César le dijo que era secretario de un minero rico español que se encontraba en París. Este señor quería intentar negocios de bolsa, pero no podía acudir a la casa de banca por hallarse enfermo con una hidropesía.

—¿Y quién le ha recomendado nuestra casa a ese señor? —preguntó el banquero.

—Creo que ha sido el mismo ministro de Hacienda de España.

—¡Ah! Sí, muy bien, muy bien. ¿Y cómo nos vamos a entender con él? ¿Por intermedio de usted?

—No, me ha dicho que preferiría que fuese un empleado que supiese español para darle sus órdenes.

—Está muy bien, irá; tenemos un empleado español precisamente. ¿A qué hora tendrá que ir? —dijo el señor Recquillart tomando un lápiz.

—A las nueve de la noche.

—¿Por quién preguntará?

—Por el señor Pérez Cuesta.

—¿En qué hotel?

—En el mismo de la estación de Orsay.

—Está muy bien.

Saludó César, y después de mandar un aviso telefónico a Yarza, citándole para después de la Bolsa en el café Riche, tomó un automóvil y se fue en busca del gran financiero Dupont de Sarthe. Este vivía en la otra orilla del Sena, cerca de la estación de Montparnasse.

Tenía un despacho grande, suntuoso, con una enorme biblioteca. Dos escribientes trabajaban en mesas pequeñas colocadas delante de los balcones, y el maestro escribía en una gran mesa de ministro, llena de libros. Al presentarse César, el gran economista se levantó, le dio la mano, y hablando con una voz aguda y un acento parisiense le preguntó qué deseaba.

César le dijo lo que pedía el ministro, y el gran economista se indignó.

—¿Es que cree ese señor que estoy a su servicio para comenzar un trabajo y dejarlo cuando a él le parezca, y volver a tomarlo cuando él lo ordena? No, dígale usted que no. Que el proyecto que me pide no está hecho, ni terminado; que no le puedo dar ningún dato ni ninguna indicación.

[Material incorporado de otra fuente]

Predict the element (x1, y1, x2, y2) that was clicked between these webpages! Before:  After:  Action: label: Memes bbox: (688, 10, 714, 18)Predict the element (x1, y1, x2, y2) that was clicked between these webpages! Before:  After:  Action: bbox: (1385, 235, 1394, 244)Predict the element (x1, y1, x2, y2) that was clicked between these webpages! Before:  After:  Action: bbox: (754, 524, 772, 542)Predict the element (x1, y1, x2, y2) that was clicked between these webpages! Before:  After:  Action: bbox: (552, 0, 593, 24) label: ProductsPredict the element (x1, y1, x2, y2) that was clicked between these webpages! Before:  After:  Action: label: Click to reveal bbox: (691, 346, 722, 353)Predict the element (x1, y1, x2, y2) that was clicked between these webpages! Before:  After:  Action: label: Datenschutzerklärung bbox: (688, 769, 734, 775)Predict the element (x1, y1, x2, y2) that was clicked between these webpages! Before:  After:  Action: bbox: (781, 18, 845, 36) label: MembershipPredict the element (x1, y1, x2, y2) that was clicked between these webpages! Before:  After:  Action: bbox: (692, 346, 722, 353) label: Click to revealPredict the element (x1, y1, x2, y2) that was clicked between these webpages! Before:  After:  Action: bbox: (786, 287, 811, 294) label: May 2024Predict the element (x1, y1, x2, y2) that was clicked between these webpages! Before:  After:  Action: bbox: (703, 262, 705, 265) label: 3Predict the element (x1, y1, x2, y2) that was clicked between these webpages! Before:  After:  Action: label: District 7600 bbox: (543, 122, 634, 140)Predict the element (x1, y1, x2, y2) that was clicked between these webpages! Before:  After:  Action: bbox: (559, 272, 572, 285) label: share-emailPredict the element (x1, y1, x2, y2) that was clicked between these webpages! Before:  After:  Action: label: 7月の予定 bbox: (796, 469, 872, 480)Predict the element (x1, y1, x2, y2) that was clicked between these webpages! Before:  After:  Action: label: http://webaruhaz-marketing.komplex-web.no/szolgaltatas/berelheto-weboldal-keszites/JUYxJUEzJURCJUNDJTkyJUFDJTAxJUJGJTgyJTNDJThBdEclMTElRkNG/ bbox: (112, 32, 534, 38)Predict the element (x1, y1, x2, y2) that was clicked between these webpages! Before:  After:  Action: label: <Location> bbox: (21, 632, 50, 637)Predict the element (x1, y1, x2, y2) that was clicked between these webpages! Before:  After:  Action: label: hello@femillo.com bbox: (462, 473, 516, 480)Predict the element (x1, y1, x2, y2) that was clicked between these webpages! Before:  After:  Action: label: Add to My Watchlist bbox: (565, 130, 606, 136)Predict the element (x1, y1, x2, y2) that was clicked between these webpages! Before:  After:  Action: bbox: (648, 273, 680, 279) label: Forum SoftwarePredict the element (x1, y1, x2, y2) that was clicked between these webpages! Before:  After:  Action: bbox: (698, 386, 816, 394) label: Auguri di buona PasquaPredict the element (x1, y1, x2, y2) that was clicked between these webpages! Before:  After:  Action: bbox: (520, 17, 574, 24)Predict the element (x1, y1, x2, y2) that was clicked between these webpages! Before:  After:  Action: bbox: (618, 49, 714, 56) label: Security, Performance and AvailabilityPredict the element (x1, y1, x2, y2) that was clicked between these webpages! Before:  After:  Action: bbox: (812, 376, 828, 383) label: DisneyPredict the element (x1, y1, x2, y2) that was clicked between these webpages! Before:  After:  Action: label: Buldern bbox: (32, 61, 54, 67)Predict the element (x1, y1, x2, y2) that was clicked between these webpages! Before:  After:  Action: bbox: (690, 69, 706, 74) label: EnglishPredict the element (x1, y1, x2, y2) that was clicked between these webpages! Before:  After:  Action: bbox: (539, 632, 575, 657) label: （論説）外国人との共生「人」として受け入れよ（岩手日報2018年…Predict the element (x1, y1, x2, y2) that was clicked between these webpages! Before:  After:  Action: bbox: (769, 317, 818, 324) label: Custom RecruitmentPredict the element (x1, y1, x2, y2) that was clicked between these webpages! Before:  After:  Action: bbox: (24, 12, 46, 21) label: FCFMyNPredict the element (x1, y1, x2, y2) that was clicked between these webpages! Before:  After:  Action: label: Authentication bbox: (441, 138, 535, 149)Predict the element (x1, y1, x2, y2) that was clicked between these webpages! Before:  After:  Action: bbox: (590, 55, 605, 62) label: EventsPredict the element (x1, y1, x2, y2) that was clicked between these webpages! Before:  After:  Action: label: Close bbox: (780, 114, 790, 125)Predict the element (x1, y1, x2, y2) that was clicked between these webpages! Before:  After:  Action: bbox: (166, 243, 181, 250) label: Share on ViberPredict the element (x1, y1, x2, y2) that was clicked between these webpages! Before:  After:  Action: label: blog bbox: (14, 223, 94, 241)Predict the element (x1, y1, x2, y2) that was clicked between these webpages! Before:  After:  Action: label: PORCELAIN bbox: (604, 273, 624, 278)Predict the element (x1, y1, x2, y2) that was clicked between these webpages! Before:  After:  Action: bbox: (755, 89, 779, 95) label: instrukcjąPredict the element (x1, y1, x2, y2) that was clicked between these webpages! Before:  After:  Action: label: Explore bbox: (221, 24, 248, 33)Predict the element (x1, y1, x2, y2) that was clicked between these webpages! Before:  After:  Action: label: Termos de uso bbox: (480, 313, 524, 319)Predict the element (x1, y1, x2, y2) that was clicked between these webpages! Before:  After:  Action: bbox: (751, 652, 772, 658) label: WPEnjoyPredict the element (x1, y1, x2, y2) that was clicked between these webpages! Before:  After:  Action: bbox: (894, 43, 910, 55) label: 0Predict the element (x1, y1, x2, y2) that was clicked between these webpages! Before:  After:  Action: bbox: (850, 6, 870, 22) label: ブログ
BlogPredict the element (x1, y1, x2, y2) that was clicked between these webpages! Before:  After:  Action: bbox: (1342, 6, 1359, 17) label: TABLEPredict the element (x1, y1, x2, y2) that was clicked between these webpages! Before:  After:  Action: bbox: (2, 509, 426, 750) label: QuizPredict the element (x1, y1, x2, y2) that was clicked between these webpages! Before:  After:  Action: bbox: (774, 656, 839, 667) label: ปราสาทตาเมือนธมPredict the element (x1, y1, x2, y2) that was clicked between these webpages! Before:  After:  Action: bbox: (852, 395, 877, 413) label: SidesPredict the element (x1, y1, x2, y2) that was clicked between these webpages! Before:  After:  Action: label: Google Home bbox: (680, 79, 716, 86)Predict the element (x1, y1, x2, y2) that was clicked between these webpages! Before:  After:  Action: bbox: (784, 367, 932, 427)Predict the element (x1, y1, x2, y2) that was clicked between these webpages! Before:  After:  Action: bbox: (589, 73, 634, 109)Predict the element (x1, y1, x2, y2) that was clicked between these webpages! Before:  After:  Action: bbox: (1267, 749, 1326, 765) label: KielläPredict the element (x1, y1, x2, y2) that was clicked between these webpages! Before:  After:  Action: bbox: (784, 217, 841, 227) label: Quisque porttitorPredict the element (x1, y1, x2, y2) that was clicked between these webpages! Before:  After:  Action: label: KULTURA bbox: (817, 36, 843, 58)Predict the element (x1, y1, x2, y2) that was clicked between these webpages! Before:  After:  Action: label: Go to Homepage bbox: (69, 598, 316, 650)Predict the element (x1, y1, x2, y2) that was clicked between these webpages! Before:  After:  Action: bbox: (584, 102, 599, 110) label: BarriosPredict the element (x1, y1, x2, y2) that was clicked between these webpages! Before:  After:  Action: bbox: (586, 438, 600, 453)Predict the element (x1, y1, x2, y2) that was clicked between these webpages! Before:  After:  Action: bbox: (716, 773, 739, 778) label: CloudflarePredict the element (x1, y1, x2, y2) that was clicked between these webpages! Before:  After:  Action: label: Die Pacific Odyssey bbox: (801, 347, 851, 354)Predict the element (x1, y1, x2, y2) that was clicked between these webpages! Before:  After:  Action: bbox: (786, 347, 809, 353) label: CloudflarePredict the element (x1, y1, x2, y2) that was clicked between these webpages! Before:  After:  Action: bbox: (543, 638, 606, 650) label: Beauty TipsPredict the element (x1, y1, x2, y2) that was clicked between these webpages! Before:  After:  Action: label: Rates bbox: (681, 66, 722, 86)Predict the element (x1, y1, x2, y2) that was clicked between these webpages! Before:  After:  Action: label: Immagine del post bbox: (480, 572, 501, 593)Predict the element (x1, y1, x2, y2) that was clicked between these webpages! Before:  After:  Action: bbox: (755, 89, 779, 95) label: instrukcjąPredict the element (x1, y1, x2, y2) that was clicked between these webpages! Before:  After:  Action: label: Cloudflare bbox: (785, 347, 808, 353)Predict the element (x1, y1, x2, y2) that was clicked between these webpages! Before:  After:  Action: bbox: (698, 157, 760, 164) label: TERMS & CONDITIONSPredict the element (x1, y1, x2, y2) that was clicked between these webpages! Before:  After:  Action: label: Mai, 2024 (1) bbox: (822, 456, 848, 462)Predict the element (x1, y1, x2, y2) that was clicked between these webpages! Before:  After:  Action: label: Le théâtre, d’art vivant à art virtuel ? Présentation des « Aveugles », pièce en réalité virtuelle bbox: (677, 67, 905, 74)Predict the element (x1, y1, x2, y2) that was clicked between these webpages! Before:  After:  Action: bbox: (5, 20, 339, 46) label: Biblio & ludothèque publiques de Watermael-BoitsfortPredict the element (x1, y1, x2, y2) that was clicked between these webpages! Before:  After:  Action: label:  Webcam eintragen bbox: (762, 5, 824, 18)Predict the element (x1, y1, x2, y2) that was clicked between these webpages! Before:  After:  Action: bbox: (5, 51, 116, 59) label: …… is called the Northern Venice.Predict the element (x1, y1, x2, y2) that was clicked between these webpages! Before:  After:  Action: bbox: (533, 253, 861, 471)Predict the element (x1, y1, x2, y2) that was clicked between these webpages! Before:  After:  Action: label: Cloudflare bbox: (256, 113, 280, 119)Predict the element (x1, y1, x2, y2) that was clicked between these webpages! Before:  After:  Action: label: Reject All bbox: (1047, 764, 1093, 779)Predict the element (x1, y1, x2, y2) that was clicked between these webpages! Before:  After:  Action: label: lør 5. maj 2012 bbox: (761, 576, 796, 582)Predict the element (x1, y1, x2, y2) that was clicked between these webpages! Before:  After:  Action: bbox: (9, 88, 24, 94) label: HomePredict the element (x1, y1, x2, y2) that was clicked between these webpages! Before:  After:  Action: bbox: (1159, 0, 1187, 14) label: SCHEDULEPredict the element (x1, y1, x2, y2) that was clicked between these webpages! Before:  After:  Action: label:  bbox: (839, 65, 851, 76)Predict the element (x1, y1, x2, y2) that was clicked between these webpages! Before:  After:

César, en vista de la indignación del maestro, no replicó y se fue a la calle. Comió en su hotel, indicó que si alguno traía alguna carta o aviso para el señor Pérez Cuesta lo recogieran, y fue de nuevo a la calle de Provence, donde dijo que había tenido la suerte de encontrar el cheque.

Con todas estas idas y venidas habían dado las tres, y César se dirigió al café Riche. Yarza se encontraba allí y hablaron los dos largamente. Yarza conocía las maniobras del ministro de Hacienda, y dio su opinión acerca de ellas, con su gran conocimiento en las cuestiones bursátiles. Conocía también al dependiente de Recquillart, el catalán Puchol, de quien tenía una idea no muy buena.

Se citaron los dos amigos para el día siguiente y César corrió a su hotel. Escribió al ministro diciéndole cuáles eran las bases del proyecto de Dupont de Sarthe, y entre sus ideas acerca del asunto y las que había expuesto Yarza, pudo enjaretar un plan bastante completo.

—El ministro, como es un hombre que no entiende nada de esto —pensó César—, al saber que las ideas que le expongo son del ilustre Dupont de Sarthe, le parecerán una maravilla.